Dez meses após
terem aprovado uma restrição na entrada de imigrantes, os suíços recusam, desta
vez, uma iniciativa visando limitar o crescimento da população com medidas
radicais quanto ao número de estrangeiros permitidos no país. Os milionários
estrangeiros residentes no país também poderão continuar a desfrutar dos seus
privilégios fiscais.
No início do ano,
os suíços aprovavam, contra todas as expectativas, a iniciativa “contra a
imigração de massa” lançada pelo SVP, o “partido do povo suíço”. Uma iniciativa
que pretende travar a imigração no país introduzindo quotas e limites para a
entrada de estrangeiros que pretendem trabalhar na Suíça. A aprovação causou
grande constrangimento para o governo suíço nas suas negociações com a União
Europeia, principal visada pela iniciativa.
Desta vez, os
iniciantes tentaram camuflar o lobo com pele de cordeiro, ou melhor, o arame
farpado com folhas do outono, pois a iniciativa, chamada de “Ecopop”, foi
lançada por ecologistas preocupados com o crescimento populacional da Suíça e a
pavimentação desenfreada do território.
Segundo a proposta
levada a plebiscito neste domingo (30), a população residente na Suíça
"não deve exceder um nível compatível com a preservação sustentável dos
recursos naturais". Especificamente, os iniciantes queriam que a imigração
não excedesse 0,2% da população em uma média de três anos.
A iniciativa chegou
até a prever que 10% do orçamento total da ajuda ao desenvolvimento fossem
gastos na promoção do planeamento familiar nos países em desenvolvimento, para,
com isso, ajudar a diminuir o número de miseráveis nessas regiões, ou seja, o
número de imigrantes potenciais tentando fugir à pobreza.
Campanha do contra
A iniciativa do
Comitê Ecopop (Ecologia e População) enfrentou uma verdadeira campanha do
contra. Todos os partidos políticos, tanto de esquerda como de direita, denunciaram
o projeto.
Diversas
organizações (sindicatos, organizações empresariais, igrejas ou ONGs) foram
contra o texto. Em particular, a iniciativa foi muito criticada por ser radical
demais e “colonialista”, pondo em risco a tradição humanitária da Suíça, além
de tentar estrangular o desenvolvimento económico do país.
Até mesmo o SVP,
que impôs a iniciativa "Contra a imigração em massa", em fevereiro,
fez campanha contra. O mesmo vale para os movimentos ambientalistas
tradicionais, apesar destes terem mostrado um pouco de compreensão com a
finalidade da iniciativa Ecopop de reduzir a pegada ecológica da humanidade.
A rejeição popular
de mais de 73% foi bem clara e mostra que, apesar de se preocuparem com a
ecologia, os suíços estão preocupados com a manutenção da prosperidade do país,
que depende extremamente da mão de obra estrangeira.
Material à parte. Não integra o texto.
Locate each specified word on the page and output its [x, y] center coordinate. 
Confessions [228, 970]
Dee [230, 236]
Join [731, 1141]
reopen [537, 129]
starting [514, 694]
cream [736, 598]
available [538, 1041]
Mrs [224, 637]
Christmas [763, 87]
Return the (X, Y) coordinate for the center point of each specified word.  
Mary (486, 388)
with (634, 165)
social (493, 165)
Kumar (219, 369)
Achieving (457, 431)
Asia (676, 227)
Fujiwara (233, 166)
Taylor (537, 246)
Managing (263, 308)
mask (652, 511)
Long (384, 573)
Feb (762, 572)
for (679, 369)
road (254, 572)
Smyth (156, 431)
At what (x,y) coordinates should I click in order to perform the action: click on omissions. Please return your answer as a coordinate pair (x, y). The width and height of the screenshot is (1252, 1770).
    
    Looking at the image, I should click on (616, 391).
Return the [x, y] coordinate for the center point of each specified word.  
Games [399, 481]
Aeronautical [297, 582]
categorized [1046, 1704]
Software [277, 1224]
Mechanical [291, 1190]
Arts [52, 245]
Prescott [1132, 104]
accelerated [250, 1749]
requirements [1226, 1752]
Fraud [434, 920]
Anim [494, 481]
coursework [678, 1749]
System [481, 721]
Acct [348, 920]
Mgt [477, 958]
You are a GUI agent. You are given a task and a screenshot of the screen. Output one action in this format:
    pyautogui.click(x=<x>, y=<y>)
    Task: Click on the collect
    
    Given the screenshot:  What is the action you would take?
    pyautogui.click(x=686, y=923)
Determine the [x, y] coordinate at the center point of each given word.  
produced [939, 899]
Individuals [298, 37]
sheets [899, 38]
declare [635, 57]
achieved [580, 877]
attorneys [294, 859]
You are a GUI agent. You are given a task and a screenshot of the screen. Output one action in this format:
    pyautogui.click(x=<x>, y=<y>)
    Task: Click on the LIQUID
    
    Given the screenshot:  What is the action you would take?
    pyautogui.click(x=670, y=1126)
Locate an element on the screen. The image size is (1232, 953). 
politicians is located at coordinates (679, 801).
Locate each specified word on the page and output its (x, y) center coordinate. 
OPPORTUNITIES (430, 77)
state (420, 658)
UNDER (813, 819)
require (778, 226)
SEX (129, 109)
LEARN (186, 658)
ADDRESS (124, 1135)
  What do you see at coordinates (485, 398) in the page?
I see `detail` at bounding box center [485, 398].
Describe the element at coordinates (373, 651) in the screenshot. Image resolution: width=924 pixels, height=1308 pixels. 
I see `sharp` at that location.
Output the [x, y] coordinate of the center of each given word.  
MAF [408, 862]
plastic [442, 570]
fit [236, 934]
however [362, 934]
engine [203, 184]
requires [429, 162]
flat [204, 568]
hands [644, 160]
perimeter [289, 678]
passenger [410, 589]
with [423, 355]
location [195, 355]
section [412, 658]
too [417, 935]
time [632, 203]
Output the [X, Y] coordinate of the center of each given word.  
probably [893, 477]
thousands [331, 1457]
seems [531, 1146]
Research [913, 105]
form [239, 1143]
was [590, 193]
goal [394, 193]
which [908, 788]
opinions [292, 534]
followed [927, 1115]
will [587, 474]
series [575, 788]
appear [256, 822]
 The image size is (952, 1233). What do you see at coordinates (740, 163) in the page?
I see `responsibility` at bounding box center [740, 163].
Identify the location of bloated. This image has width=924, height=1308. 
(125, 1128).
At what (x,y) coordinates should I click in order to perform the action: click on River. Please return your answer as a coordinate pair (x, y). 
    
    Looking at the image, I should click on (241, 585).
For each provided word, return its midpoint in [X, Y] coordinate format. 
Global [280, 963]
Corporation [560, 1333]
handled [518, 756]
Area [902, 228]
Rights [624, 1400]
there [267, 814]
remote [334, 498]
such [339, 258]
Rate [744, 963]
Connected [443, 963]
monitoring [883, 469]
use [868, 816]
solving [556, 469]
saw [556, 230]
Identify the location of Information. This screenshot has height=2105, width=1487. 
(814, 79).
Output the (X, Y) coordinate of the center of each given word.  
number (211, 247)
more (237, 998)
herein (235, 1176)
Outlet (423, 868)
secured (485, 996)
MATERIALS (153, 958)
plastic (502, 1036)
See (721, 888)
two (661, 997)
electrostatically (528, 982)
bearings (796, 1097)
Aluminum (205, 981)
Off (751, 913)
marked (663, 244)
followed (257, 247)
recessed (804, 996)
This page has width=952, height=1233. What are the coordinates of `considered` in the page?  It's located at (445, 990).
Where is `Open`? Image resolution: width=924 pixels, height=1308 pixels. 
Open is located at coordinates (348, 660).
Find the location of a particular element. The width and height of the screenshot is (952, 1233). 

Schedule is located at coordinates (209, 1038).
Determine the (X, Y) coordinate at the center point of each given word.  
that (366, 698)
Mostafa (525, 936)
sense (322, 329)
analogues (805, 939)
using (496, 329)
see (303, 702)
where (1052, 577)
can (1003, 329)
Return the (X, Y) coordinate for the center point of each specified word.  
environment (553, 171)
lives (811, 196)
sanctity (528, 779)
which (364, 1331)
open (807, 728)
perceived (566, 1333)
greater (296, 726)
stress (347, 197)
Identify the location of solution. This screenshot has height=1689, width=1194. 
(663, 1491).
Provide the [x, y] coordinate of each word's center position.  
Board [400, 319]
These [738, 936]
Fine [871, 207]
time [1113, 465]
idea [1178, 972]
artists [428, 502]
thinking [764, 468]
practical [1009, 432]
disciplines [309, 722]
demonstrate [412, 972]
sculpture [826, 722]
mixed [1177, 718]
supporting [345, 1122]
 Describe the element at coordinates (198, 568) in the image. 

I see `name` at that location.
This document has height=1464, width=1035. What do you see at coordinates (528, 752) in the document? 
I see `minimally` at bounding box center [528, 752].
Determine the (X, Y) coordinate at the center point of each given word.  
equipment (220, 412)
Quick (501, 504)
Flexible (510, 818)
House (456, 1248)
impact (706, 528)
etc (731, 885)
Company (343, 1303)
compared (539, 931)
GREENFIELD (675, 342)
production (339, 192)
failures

Equidade contra atratividade
A segunda
iniciativa submetida à votação foi lançada pela esquerda. Ela pretendia acabar
com o sistema de privilégios fiscais para estrangeiros ricos.
Este sistema
permite que os estrangeiros ricos estabelecidos na Suíça, que não exercem uma
atividade lucrativa no país, sejam tributados apenas com base em seus gastos e
não sobre os seus rendimentos e os bens que possuem. Mais de 5.600 pessoas são
beneficiadas, incluindo grandes nomes do entretenimento e do desporto mundial,
como o ex-piloto de Fórmula 1 Michael Schumacher ou o tenista francês
Jo-Wilfried Tsonga.
O sistema é
praticado principalmente nos cantões de língua francesa, mas alguns cantões,
como Zurique, já aboliram a prática, enquanto outros, incluindo Berna,
recusavam-se a fazê-lo. Por isso, a iniciativa para “acabar com os privilégios
fiscais dos milionários” foi levada a plebiscito em nível federal.
A iniciativa criou
um confronto esquerda-direita bastante tradicional. Para a esquerda, os
privilégios, aliás bastante opacos, vão contra a equidade fiscal. Segundo os
iniciantes, não é normal que uma pessoa de classe média pague mais impostos na
Suíça do que um milionário estrangeiro que more no país. A esquerda também
criticou os prejuízos causados por esses exilados fiscais em seus países de
origem.
À direita, o
discurso foi muito mais pragmático. Para os adversários, a supressão dos
privilégios reduziria a atratividade fiscal e económica da Suíça. Vários
países, como a Bélgica e Portugal, também fazem o possível para atrair as
grandes fortunas. Para a direita, abolir os privilégios fiscais na Suíça não
mudaria em nada a situação no nível mundial, isso só equivaleria a "um
tiro no próprio pé".
Rejeitando com mais
de 62% a iniciativa, os suíços continuam mantendo abertas as portas do país aos
estrangeiros. Desta vez, não só aos que tentam fugir à pobreza em seus países,
mas àqueles adeptos daquela “lei” de se levar vantagem em tudo.
Mercados à espreita
A última questão
levada a plebiscito foi proposta pelo Partido do Povo Suíço. Com o apelo
“Salvem o Ouro da Suíça”, a iniciativa pretendia restaurar e preservar as
reservas de ouro do Banco Central Suíço (SNB, na sigla em alemão). No início de
2000, o SNB havia se separado de mais da metade das suas reservas de ouro. Na
verdade, o ouro já não serve como base para a moeda há muito tempo e, na época,
o metal amarelo parecia ter perdido a sua função de valor refúgio.
Aos olhos dos
iniciantes, essa política representa uma dilapidação do património nacional. Em
sua iniciativa, o partido de direita conservadora, pretendia proibir novas
vendas do metal, que os estoques de ouro ficassem armazenados no território
nacional e que as reservas de ouro representassem, pelo menos, 20% dos ativos
do SNB, contra os atuais 7,6%.
Os outros partidos,
tanto de direita como de esquerda, opuseram-se a esta iniciativa. Para eles,
isso diminuiria significativamente a flexibilidade do banco central suíço. Além
disso, os adversários consideraram que não se deveria dar tanta importância
assim ao ouro, já que o metal não gera juros e pode rapidamente perder seu
valor.
Os mercados
financeiros acompanharam de perto os desenvolvimentos da questão. Na verdade,
se a iniciativa fosse aceite, a Suíça deveria realizar uma grande aquisição de
ouro maciço, o que teria uma influência mundial. Os suíços preferiram, no
entanto, continuar apostando na política económica do governo e na opinião dos
especialistas, recusando em mais de 76% a iniciativa do SVP.